Advancing asphalt roadways into the future

Posted 10/21/2014


By James Careless 

Solar-powered, self-lighting roadways with induction lanes that charge electric cars as they drive. Asphalt pavement that…stores solar energy, using it to melt ice when the temperature drops – or perhaps that energy can be used elsewhere to heat buildings. And if that’s not enough, how about harnessing the vibration energy created in a pavement by passing traffic to generate electricity? These are just some of the futuristic ideas for the asphalt roadway of tomorrow, under development today.

The incredibly ‘smart highway’

Back in the 1980s, the “Intelligent Highway” concept was all the rage. But the advances then being proposed focused on making cars more intelligent; the roads remained the same.
Fast forward to today: Designer Daan Roosegaarde and Dutch construction firm Heijmans have banded together to create the “Smart Highway” series of projects where the road (not the car) does more than just sit there.

The “glowing lines” concept employs light-emitting marker lines that are recharged by the sun during the day and emit light for up to 10 hours at night. This isn’t just theoretical. As of April 2014, two 500-meter (547 yards) stretches of the N329 provincial highway near Oss, Holland have been equipped with glowing lines.

Roosegarde has many other exciting highway ideas that he and Heijmans are developing into working prototypes. For instance, the “electric priority” will recharge the batteries of electric cars driving on it, by transferring energy wirelessly to the car through magnetic currents. Magnetic transmitter coils within the roadway will induce power generation in a magnetic receiver coil inside the vehicle, which will transfer this power back to the car’s battery.

Meanwhile, temperature-sensitive “dynamic paint” can be used to make illuminated warnings visible only when relevant. For instance, when the outside temperature gets close to a freezing point on a bridge, a dynamic paint warning about potential slippery conditions can appear on the asphalt.

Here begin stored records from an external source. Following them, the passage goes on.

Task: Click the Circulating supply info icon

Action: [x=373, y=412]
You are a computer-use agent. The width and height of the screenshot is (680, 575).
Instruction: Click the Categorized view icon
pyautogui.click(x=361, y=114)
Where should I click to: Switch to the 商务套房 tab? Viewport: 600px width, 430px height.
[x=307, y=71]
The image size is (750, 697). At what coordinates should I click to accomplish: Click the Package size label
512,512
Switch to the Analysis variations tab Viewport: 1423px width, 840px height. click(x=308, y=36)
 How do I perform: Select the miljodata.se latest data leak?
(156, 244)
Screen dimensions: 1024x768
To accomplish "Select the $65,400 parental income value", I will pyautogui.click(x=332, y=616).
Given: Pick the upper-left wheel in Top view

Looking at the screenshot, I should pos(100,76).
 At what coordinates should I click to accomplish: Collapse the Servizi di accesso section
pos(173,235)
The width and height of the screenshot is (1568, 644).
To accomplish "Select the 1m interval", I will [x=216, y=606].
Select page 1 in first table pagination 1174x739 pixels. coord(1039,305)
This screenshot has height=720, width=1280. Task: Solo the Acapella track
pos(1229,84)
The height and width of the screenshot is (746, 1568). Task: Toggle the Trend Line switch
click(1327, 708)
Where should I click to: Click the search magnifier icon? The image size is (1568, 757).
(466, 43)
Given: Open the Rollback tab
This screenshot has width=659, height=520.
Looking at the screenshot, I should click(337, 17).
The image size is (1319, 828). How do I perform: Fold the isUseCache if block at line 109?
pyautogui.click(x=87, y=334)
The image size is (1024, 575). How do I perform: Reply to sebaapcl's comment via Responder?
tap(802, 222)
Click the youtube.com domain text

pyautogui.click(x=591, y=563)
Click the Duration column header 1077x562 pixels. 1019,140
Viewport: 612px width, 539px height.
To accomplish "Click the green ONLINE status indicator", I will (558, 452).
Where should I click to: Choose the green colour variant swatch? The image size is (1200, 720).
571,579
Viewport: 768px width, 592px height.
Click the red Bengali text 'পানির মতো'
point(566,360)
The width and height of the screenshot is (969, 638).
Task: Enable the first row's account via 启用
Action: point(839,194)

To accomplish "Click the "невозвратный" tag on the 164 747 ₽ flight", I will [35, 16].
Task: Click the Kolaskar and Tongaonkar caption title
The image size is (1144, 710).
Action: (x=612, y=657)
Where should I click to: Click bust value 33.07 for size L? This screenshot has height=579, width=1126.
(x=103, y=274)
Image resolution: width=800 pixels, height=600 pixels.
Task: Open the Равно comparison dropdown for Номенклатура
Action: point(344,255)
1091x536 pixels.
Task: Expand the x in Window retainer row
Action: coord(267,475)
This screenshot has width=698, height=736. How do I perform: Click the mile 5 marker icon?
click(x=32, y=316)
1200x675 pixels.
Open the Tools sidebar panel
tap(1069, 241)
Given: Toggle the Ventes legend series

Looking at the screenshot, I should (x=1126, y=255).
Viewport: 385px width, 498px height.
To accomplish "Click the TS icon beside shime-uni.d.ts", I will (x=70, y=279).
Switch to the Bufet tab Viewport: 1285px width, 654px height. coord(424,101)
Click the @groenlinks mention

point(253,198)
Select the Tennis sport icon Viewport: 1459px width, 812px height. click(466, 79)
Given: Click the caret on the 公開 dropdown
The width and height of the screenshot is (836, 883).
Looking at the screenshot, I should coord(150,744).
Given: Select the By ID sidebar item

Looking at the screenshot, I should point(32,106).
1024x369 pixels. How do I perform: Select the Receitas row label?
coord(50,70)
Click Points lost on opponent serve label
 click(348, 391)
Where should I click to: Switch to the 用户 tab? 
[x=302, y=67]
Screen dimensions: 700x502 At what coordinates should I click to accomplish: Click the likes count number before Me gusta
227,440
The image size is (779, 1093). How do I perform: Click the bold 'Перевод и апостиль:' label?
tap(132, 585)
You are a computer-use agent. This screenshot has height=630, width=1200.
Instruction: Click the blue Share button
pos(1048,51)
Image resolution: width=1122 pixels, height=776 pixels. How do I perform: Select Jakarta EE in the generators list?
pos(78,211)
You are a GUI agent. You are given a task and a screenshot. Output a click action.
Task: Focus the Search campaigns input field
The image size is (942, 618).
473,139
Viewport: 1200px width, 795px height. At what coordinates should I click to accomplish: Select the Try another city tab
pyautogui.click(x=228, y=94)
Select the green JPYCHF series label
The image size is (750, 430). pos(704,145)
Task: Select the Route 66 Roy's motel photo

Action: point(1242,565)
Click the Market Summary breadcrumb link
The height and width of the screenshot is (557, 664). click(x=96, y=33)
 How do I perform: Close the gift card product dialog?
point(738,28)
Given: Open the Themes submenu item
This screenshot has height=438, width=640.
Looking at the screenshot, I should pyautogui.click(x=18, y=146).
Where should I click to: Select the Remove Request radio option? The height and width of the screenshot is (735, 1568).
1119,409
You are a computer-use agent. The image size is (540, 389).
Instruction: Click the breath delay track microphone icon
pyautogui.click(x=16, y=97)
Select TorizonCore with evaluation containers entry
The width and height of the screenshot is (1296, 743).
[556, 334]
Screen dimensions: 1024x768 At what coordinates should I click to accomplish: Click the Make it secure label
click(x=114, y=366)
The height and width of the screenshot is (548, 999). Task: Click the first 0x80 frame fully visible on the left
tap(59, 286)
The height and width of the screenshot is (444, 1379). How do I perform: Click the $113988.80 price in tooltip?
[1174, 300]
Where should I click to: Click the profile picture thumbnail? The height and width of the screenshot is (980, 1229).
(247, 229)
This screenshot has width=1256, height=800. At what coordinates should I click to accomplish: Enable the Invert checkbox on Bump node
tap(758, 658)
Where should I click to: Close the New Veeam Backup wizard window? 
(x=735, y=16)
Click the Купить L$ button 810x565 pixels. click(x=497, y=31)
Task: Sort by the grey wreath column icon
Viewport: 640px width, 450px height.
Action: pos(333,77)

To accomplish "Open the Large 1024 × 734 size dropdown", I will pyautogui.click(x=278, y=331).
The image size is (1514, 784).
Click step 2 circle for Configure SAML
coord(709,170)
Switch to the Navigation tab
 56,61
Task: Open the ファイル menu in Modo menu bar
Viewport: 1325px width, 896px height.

Roosegaarde’s ideas for Smart Highways don’t end there. They include programmable “dynamic lines” that can be remotely triggered to show either solid or dotted lines depending on the amount of road traffic. Interactive street lamps can be installed that only come on when cars approach and can flash when cars are going too fast. As for all that wind generated by passing cars, Roosegaarde envisions using that moving air to spin small wind turbines along curbs to create power to illuminate shoulders at the same time.

Capturing roadway heat for good

There’s nothing like a mid-summer barefoot stroll across Las Vegas Boulevard at noon to reinforce the point that sunlight can make pavements hot. But making this heat actually do something beyond scorching your feet is a challenge.

A British firm called ICAX has developed a way to do just this. Specifically they can transfer the heat energy captured by sunlit roadways and then transfer it to thermal banks. This is done by installing a network of fluid-filled pipes under the asphalt road. The heat is transferred to the fluid, which is then pumped into tubes buried under insulating earth. The dirt retards the heat loss and provides a reservoir of heat that can be extracted by buildings equipped with heat pumps during times of cold weather. ICAX calls this concept “Interseasonal Heat Transfer” (IHT).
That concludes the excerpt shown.